Ce mercredi matin à 8 heures 26’ 49’’ (heure française), Michel Desjoyeaux, Charles Caudrelier, Xavier Revil, Thierry Chabagny, Antoine Carraz et Manu Le Borgne ont pris la 2e place de la deuxième étape de l’European Tour, au terme d’un finish une fois de plus incroyable, qui s’est joué dans les calmes portugais, à quelques centaines de mètres du but. Le Team FONCIA termine 49 minutes et 13 secondes derrière le vainqueur Spindrift racing après 2 jours, 16 heures, 26 min et 49 sec de course. Le suspense au classement général est tout aussi intense qu’aux étapes. FONCIA perd son leadership au profit de Spindrift racing. Mais un point seulement sépare les deux équipages qui dominent jusqu’à présent ce début d’European Tour.
« Faut pas être cardiaque ! »

Aux premières lueurs du jour, à quelques heures du finish portugais, alors qu’un regroupement général s’opérait dans les calmes, impossible de dire qui enlèverait cette deuxième étape de l’European Tour.

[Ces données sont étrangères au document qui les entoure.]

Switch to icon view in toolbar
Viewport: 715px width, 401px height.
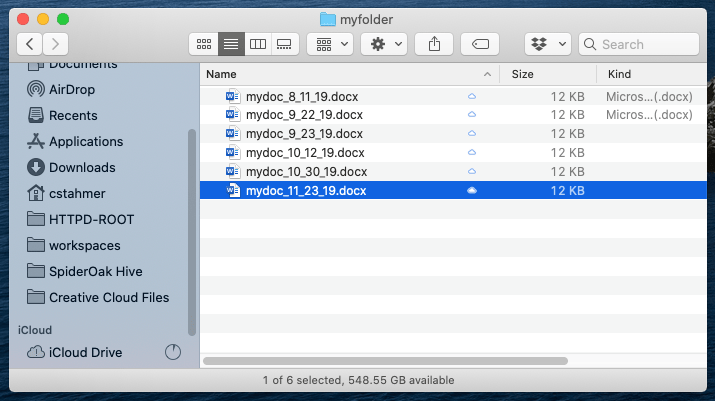(204, 44)
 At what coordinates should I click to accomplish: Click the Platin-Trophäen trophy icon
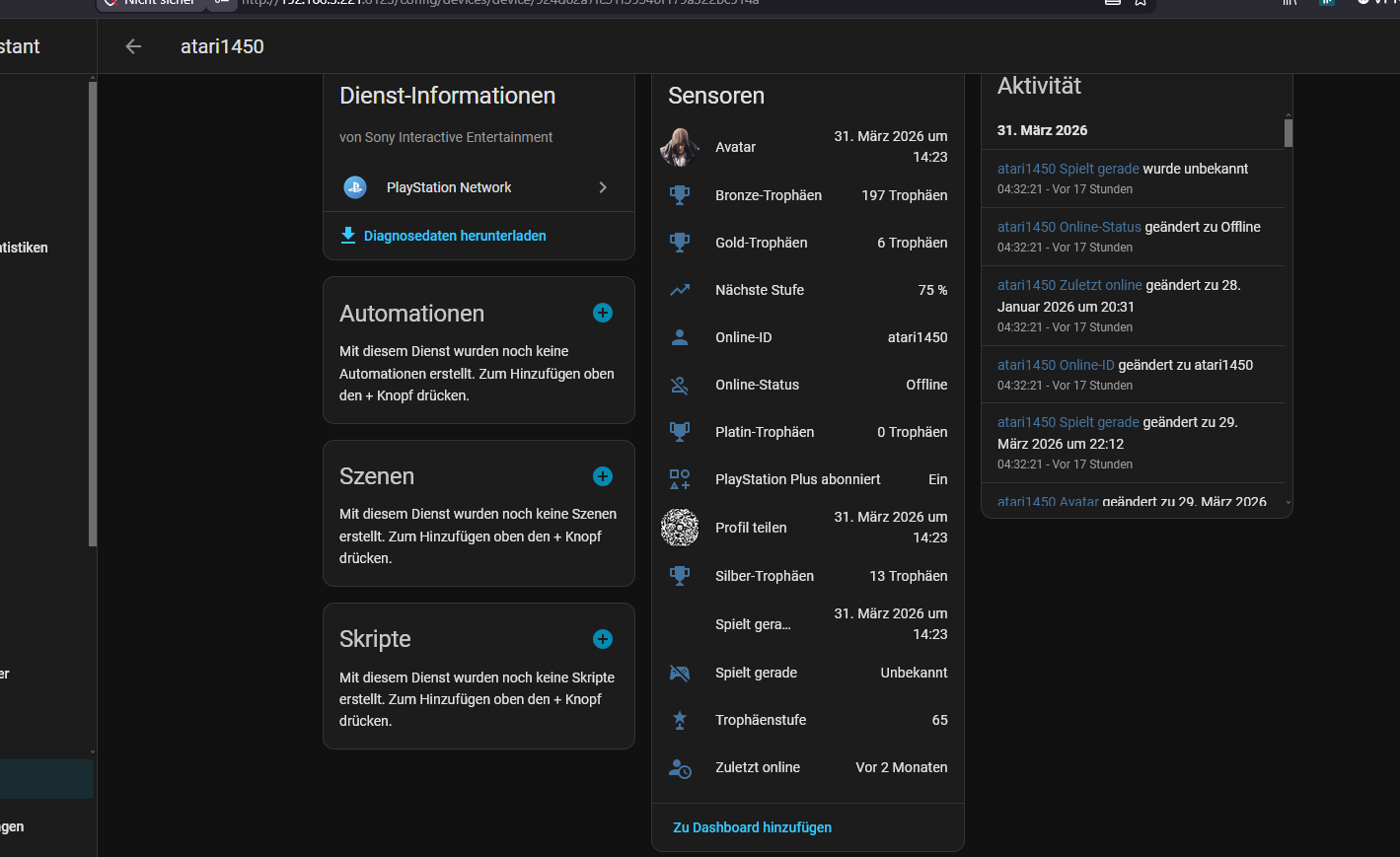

« Il ne faut pas être cardiaque » relevait Michel Desjoyeaux une fois posé le pied à terre. « Nous étions tous à 30 nœuds, pleine balle, à fond la caisse, à 4 milles de l’arrivée quand le vent s’est complètement cassé la figure. Spindrift était en tête, nous deuxièmes, quand nous nous sommes fait passer dessus par Musandam-Oman Sail puis Groupe Edmond de Rothschild. Mais nous nous sommes battus pour revenir en tirant quelques bons petits bords dans la pétole, dans la baie. L’ambiance était un peu tendue, un peu électrique, mais on s’en est sorti ! ». Le troisième, Musandam-Oman Sail, ne termine que 6 minutes derrière FONCIA.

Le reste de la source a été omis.